In der abschließenden Ergebnisdiskussion erfolgt eine Fokussierung der Beteiligung von AdressatInnen. Deutlich wird, dass einer Beteiligung in den Hilfskontexten durch die Fachkräfte der normativ auferlegte hohe Stellenwert auch zugeschrieben wird. Jedoch hier einerseits unterschiedliche Interpretationen bestehen und andererseits mangelnde Zeitressourcen eine Beteiligung auch einschränken. Weiterhin wird eine interessante Diskussion dahingehend eröffnet, dass es an der Zeit sei, „dass die Diskussion über Partizipation und Beteiligung um die Beteiligung der Mitarbeiterinnen selbst […] erweitert wird, da nur diejenigen, die selbst beteiligt sind, auch andere selbstverständlich beteiligen werden“ (S. 112 f.). So würden auch Beschwerdemöglichkeiten, z.B. externe Beschwerdestellen, für Fachkräfte fehlen. In diesem Zusammenhang wird der Mangel einer Fachaufsicht für Jugendämter beklagt.

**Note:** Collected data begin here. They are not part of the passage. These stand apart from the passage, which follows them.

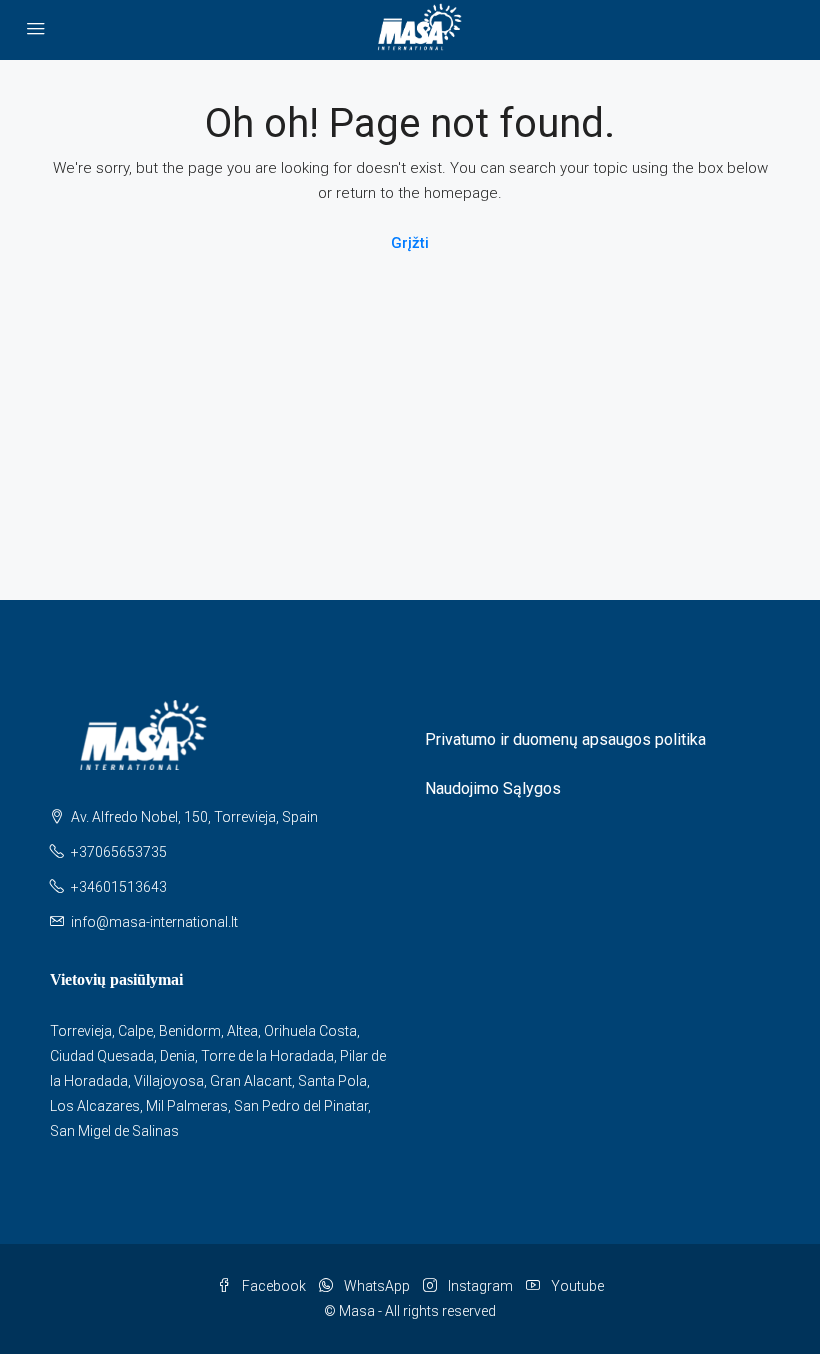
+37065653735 (119, 852)
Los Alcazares (95, 1106)
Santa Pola (332, 1081)
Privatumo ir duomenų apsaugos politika (565, 739)
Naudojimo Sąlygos (493, 788)
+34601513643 (119, 887)
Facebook (274, 1286)
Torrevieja (81, 1031)
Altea (242, 1031)
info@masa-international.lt (154, 922)
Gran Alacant (251, 1081)
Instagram (480, 1286)
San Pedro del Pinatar (301, 1106)
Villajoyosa (169, 1081)
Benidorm (190, 1031)
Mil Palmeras (187, 1106)
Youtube (576, 1286)
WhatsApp (377, 1286)
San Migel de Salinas (114, 1131)
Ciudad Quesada (102, 1056)
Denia (177, 1056)
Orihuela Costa (310, 1031)
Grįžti (410, 243)
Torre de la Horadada (267, 1056)
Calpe (135, 1031)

Die Fallzahlbelastung je Fachkraft findet im Rahmen der Studie eine Orientierung an den Forderungen der Bundesarbeitsgemeinschaft ASD/KSD. Fallverantwortliche sehen sich in den Arbeitsvollzügen aber mit deutlich mehr als den empfohlenen 35 Fällen pro Vollzeitäquivalent konfrontiert. Als interessant erscheint der Befund, dass entgegen der einführenden Rahmung kein signifikanter Zusammenhang zwischen finanzieller Situation der Kommune und der Fallzahlbelastung besteht. Gleichwohl sehen sich aber mehr als die Hälfte der Befragten einer spürbaren Abhängigkeit von der Haushaltssituation ausgesetzt.
Weiterhin findet die Auseinandersetzung mit der „defizitären Einarbeitungssituation“ im ASD eine vertiefte Beachtung im Rahmen der Diskussion. Festgestellt wird u.a., dass es in einem Drittel der Dienste keine Einarbeitungsmodelle gibt. Bei über der Hälfte erfolgt eine Einarbeitung in weniger als drei Monaten.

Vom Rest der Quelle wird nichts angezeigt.